In this embodiment, the method for measuring the boundary distance of the surrounding environment and generating the boundary contour line by the mobile robot through the single-point ranging sensor includes the steps of: after the single-point distance measuring sensor is started, the mobile robot rotates in situ to obtain the distance of surrounding obstacles; and marking and fitting corresponding positions on the grid map according to the distance of surrounding obstacles to generate the boundary contour line. The single-point distance measuring sensor can be arranged in a plurality of positions so as to effectively measure the distance of surrounding obstacles. Here, a single-point distance measuring sensor is taken as an example, and the single-point distance measuring sensor is arranged at the head of the mobile robot and can acquire the distance of surrounding obstacles through rotation. In some implementations, a light pulse is emitted from a single point ranging sensor on the mobile robot at time T1, and a light pulse reflected back from an object returns to the single point ranging sensor at time T2. As is known, the movement speed of the light pulse is approximated to the speed of light C, and the distance D = C between the mobile robot and the obstacle can be obtained by a simple calculation (T2-T1). Therefore, the mobile robot can continuously acquire the distance of the obstacles in the surrounding environment through scanning in the moving process. Compared with a laser radar, the single-point ranging sensor is simple in structure, not prone to damage and low in cost.
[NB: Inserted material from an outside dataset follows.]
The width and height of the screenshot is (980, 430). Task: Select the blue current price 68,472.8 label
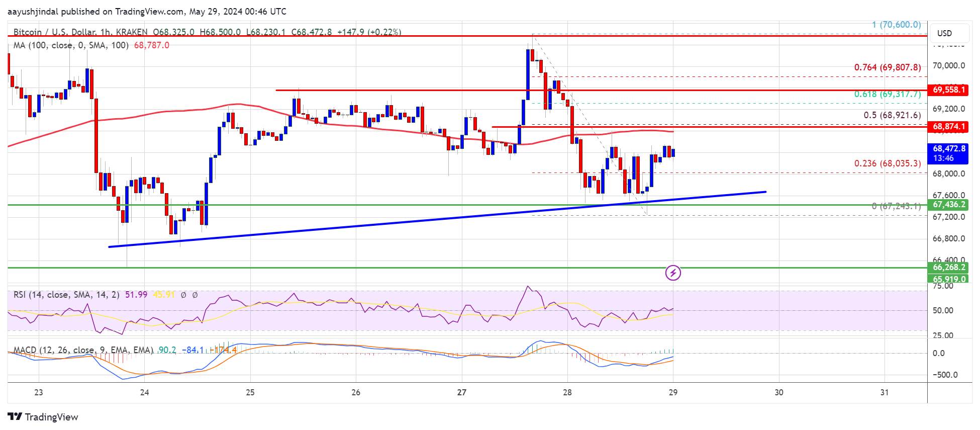tap(948, 149)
After obtaining the distance information, the mobile robot marks a corresponding position on the grid map, for example, making a point, where the point is the position of the obstacle. After the mobile robot has traversed the entire environment, all obstacles will be marked in the form of points on the grid map. It should be noted that an obstacle may be composed of a plurality of points, and not one point represents an obstacle. In this embodiment, the type, number or size of the obstacle is not concerned, and it is mainly known whether the obstacle is a continuous surface or some separated small objects (such as tables and chairs) by fitting the marked points after the single-point ranging sensor ranges. Then, the scanned boundary information is displayed on a map, so that a more accurate and beautiful map can be obtained. Preferably, the mobile robot fits points on the grid map using a least squares method to obtain the boundary contour line.
In this embodiment, based on the boundary contour line, the method for the mobile robot to align the obstacle grids on the grid map is that the mobile robot adjusts the obstacle grids whose distance from the boundary contour line is less than or equal to the preset distance to the boundary contour line, so as to complete the alignment. As shown in fig. 2, a dotted line 201 represents a boundary contour line obtained by scanning with the single-point range sensor, and a black grid 202 represents an obstacle grid. It is readily apparent that part of the barrier grid deviates from the boundary profile due to the lower accuracy of the crash sensors, and therefore an accurate boundary profile is required for adjustment as a reference. Fig. 2 shows the aligned barrier grids at 203, and it should be noted that only the barrier grids closer to the boundary contour line are adjusted, otherwise the barrier grids not belonging to the boundary may be "misplaced". The distance between the barrier grid and the boundary contour line refers to the shortest distance between the barrier grid and the boundary contour line.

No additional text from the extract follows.